Rows of pointing data:
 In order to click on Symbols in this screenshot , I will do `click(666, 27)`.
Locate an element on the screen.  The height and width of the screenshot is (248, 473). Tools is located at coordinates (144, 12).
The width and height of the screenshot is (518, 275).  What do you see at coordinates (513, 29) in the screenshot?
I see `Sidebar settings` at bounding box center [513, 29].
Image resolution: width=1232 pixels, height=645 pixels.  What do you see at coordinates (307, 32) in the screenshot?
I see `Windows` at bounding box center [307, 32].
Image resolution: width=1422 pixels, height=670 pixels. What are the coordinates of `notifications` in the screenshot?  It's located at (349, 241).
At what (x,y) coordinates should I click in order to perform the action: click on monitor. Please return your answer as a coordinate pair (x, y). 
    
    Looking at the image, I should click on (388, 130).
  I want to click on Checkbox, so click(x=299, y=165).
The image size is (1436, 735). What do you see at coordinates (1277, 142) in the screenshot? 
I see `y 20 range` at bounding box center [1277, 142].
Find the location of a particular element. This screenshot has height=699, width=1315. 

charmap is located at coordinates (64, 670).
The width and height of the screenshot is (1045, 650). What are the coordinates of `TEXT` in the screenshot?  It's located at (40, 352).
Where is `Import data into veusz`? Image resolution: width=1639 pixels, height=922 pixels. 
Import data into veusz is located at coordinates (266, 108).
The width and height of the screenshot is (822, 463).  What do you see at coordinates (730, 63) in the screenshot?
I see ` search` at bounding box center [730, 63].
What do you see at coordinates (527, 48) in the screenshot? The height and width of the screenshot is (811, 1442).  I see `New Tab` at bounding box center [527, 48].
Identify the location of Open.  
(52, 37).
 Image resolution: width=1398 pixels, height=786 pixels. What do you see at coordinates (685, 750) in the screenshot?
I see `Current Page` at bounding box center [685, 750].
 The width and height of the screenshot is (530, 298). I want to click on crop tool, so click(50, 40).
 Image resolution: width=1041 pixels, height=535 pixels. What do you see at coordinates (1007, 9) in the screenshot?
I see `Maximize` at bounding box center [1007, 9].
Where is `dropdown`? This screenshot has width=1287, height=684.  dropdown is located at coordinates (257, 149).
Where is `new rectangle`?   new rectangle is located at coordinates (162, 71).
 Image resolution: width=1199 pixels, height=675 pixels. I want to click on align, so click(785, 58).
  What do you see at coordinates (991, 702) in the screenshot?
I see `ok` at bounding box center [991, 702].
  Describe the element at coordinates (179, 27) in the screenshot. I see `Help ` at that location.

◆ To be done:
Recast the rows in the stretch from the line containing "The width and height of the screenshot is (1045, 650)." through the line containing "Import data into veusz is" as a two-column CSV with the headers input and output. Give one CSV line for each text and its answer, with each in its own quoted field and any line breaks turned into spaces.

◆ Task result:
input,output
"The width and height of the screenshot is (1045, 650). What are the coordinates of `TEXT` in the screenshot?","It's located at (40, 352)."
"Where is `Import data into veusz`? Image resolution: width=1639 pixels, height=922 pixels.","Import data into veusz is located at coordinates (266, 108)."